Another myth is that Medicare is not “means-tested” – that is, higher-income beneficiaries don’t pay more than lower-income beneficiaries for the same benefits.

“Medicare Part A has been means-tested from the very beginning, because a payroll tax necessarily means that you pay more if you earn more,” Kaplan said. “Since 2006, under legislation signed by President Bush, enrollees above a certain income threshold pay higher premiums for their Medicare Part B coverage, and a provision of the Affordable Care Act extends that treatment to Medicare Part D, the prescription drug program.

“One can argue that wealthy people should pay still more, but the point is that we already have means-testing in Medicare.”

Another popular myth is that Medicare is politically untouchable. Not true, says Kaplan.

“Both Democrats and Republicans have reduced Medicare’s budget in virtually every budget cycle for the last 20 years, mostly on the providers’ side, by reducing the amount Medicare pays to hospitals, nursing homes, home health care agencies, pharmacies and the like,” he said. “In fact, half of the financing for the Affordable Care Act comes from cuts to Medicare’s budget.”

Such budget cuts, however, are not painless to beneficiaries, Kaplan says.

“If health care providers decide that they are not going to take any new Medicare patients, there may be serious access issues,” he said. “We’ve seen that happen already with Medicaid, and it might soon happen with Medicare.”

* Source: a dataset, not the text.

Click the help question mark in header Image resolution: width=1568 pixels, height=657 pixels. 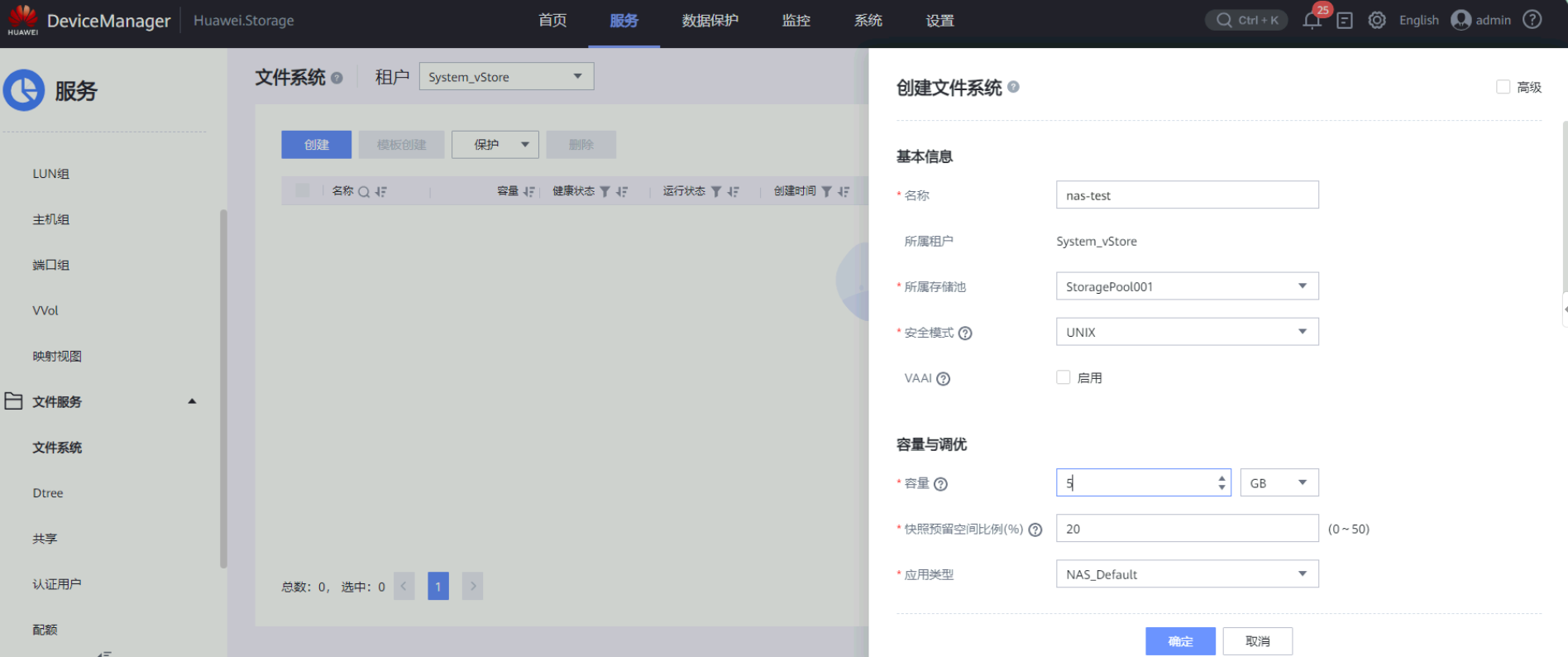pos(1532,20)
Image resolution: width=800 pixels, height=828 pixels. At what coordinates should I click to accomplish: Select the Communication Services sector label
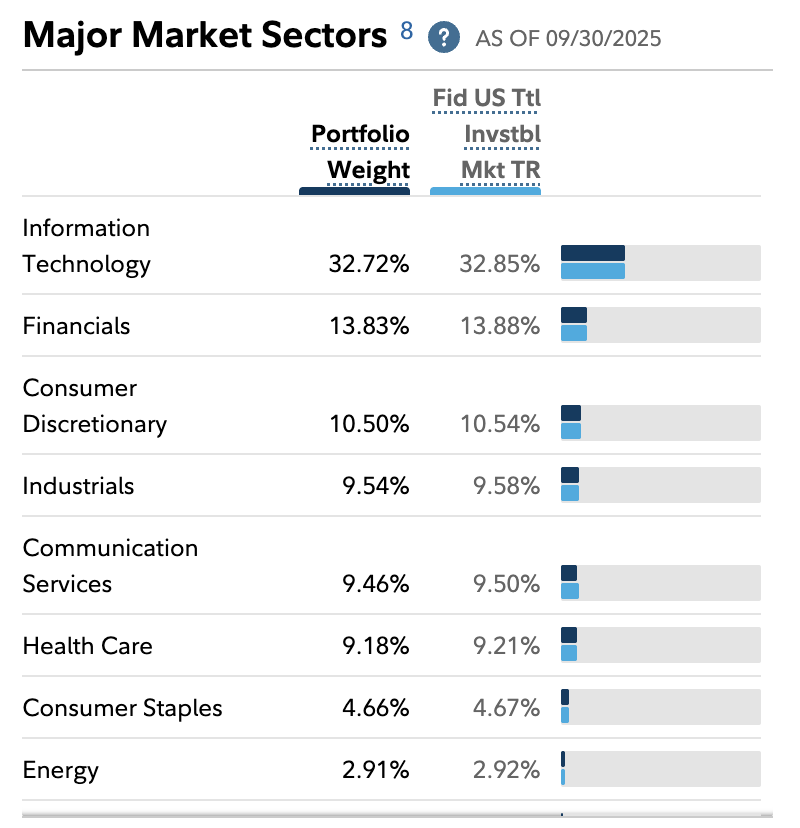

As the baby boomer generation becomes direct beneficiaries as program enrollees, Kaplan says it is essential that would-be reformers undertake an informed discussion and analysis of proposals to control the future cost of Medicare.

“Only if the many myths that surround this program are debunked can the difficult decisions and inevitable policy trade-offs be developed that will maintain the program’s singular importance for older Americans,” he said.